▸ **ЗАДАНИЕ A**
Выпишите в порядке появления все слова из фрагмента о сдаче Кракова, начинающиеся с прописной буквы.
▸ **ЗАДАНИЕ B**
В части листинга, которая открывается строкой, содержащей «Given: Click the 录制中 recording status label», и закрывается строкой, содержащей «will click(62, 97).», замените «Instruction» на «Command». Приведите только эту часть, оставив всё прочее без изменений.

▸ **ФРАГМЕНТ ДОКУМЕНТА**

Два поражения одно за другим и взятие Кракова пруссаками стали катастрофами, более чем достаточными, чтобы обескуражить жителей столицы. Глубокое разочарование, сопровождаемое угрюмым молчанием, царило повсюду. Интриганы и враги правого дела сумели извлечь выгоду из таких умонастроений, чтобы еще более их усугубить и подтолкнуть людей на мятежные действия. Они старались усилить подозрения по поводу сдачи крепости, которая и при более слабых средствах защиты смогла устоять в предыдущих войнах перед значительно превосходящими силами. Иной причины, кроме предательства, для сдачи ее не называлось, и со всех сторон стали раздаваться крики о предателях. Ультра-революционеры, которых вполне справедливо можно было назвать якобинцами, воспользовались этой всеобщей подозрительностью, чтобы внушить простому народу, который легче всего ввести в заблуждение, идею о том, что все эти предательства объясняются нежеланием правительства судить и наказать тех, кем были заполнены общественные тюрьмы.

Строки набора данных
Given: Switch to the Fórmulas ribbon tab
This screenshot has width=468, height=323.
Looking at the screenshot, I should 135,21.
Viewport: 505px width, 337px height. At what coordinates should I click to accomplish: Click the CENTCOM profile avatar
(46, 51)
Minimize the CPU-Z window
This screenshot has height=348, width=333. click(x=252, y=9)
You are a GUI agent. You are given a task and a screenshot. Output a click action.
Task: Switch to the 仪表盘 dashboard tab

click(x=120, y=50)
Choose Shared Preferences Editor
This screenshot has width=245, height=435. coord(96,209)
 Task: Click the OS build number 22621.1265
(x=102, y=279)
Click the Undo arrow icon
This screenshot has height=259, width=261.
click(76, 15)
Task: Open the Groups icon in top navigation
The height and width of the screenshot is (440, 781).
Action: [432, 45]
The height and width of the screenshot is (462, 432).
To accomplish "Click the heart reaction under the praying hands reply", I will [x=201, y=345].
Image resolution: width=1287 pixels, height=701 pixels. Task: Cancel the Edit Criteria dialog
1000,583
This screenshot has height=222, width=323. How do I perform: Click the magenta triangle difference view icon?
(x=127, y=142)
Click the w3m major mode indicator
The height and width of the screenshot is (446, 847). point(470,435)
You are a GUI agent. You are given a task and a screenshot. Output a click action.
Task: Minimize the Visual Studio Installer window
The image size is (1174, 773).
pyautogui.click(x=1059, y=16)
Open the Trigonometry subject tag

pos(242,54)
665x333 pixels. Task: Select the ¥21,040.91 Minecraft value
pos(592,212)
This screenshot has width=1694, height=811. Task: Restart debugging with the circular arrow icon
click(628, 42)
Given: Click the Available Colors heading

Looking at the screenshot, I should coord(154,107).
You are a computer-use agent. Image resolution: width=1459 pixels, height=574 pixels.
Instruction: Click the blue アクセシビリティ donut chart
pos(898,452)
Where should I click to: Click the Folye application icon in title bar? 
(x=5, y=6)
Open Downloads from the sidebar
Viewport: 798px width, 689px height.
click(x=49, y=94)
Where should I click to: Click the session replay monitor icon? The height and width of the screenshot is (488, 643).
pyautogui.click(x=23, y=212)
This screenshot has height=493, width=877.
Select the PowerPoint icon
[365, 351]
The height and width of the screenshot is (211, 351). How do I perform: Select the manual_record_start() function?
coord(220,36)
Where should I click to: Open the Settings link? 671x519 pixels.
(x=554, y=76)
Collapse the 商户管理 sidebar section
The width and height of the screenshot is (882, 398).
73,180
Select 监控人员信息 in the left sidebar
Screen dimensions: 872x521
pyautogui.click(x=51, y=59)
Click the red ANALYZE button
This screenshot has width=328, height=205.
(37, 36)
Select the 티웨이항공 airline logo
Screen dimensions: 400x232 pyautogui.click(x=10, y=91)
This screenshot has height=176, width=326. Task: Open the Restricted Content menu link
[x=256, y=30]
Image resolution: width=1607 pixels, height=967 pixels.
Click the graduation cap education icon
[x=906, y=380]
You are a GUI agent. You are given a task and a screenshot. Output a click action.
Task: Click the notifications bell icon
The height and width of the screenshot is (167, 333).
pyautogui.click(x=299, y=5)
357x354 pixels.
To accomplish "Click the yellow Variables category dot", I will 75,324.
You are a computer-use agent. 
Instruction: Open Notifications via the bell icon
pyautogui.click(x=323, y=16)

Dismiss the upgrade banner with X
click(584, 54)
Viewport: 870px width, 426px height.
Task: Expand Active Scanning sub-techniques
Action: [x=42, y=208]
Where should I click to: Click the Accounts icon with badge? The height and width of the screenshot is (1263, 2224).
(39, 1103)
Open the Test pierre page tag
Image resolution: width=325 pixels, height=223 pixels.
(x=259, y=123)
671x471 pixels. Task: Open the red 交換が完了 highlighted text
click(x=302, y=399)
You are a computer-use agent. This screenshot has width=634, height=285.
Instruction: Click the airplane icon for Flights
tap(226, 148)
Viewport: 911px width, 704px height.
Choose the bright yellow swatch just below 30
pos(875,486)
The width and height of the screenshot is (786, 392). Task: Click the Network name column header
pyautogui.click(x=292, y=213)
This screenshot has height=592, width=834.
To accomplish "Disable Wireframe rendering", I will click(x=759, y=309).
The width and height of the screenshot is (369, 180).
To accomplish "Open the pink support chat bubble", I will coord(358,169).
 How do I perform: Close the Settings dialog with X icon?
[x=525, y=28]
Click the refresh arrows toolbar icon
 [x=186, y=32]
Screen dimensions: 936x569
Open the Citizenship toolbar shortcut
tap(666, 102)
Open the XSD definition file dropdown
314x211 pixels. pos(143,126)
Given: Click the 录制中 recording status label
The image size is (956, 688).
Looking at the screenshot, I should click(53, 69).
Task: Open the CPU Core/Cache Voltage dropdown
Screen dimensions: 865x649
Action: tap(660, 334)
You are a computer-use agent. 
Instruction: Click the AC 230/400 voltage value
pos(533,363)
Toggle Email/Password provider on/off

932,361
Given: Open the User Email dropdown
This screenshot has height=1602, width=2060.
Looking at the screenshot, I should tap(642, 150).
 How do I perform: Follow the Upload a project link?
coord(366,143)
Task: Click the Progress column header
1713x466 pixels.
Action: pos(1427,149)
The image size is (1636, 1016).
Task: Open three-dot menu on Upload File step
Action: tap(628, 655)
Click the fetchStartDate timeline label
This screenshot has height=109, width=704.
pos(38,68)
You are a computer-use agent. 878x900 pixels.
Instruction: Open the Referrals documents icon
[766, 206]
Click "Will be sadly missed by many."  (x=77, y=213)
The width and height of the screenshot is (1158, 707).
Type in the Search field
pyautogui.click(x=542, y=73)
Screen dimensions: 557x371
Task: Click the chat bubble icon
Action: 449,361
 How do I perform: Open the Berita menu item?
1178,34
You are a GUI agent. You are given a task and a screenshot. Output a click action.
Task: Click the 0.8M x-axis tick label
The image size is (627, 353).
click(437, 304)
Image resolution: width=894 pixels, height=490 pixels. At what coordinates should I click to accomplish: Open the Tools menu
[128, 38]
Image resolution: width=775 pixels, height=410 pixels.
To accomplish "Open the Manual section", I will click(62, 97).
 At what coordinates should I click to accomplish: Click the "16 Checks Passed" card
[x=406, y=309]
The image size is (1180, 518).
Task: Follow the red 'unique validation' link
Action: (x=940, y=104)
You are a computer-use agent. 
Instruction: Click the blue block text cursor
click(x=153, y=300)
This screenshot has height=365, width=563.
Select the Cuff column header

▸ **ПРАВИЛЬНЫЙ ОТВЕТ A**
Два, Кракова, Глубокое, Интриганы, Они, Иной, Ультра-революционеры

▸ **ПРАВИЛЬНЫЙ ОТВЕТ B**
Given: Click the 录制中 recording status label
The image size is (956, 688).
Looking at the screenshot, I should click(53, 69).
Task: Open the CPU Core/Cache Voltage dropdown
Screen dimensions: 865x649
Action: tap(660, 334)
You are a computer-use agent. 
Command: Click the AC 230/400 voltage value
pos(533,363)
Toggle Email/Password provider on/off

932,361
Given: Open the User Email dropdown
This screenshot has height=1602, width=2060.
Looking at the screenshot, I should tap(642, 150).
 How do I perform: Follow the Upload a project link?
coord(366,143)
Task: Click the Progress column header
1713x466 pixels.
Action: pos(1427,149)
The image size is (1636, 1016).
Task: Open three-dot menu on Upload File step
Action: tap(628, 655)
Click the fetchStartDate timeline label
This screenshot has height=109, width=704.
pos(38,68)
You are a computer-use agent. 878x900 pixels.
Command: Open the Referrals documents icon
[766, 206]
Click "Will be sadly missed by many."  (x=77, y=213)
The width and height of the screenshot is (1158, 707).
Type in the Search field
pyautogui.click(x=542, y=73)
Screen dimensions: 557x371
Task: Click the chat bubble icon
Action: 449,361
 How do I perform: Open the Berita menu item?
1178,34
You are a GUI agent. You are given a task and a screenshot. Output a click action.
Task: Click the 0.8M x-axis tick label
The image size is (627, 353).
click(437, 304)
Image resolution: width=894 pixels, height=490 pixels. At what coordinates should I click to accomplish: Open the Tools menu
[128, 38]
Image resolution: width=775 pixels, height=410 pixels.
To accomplish "Open the Manual section", I will click(62, 97).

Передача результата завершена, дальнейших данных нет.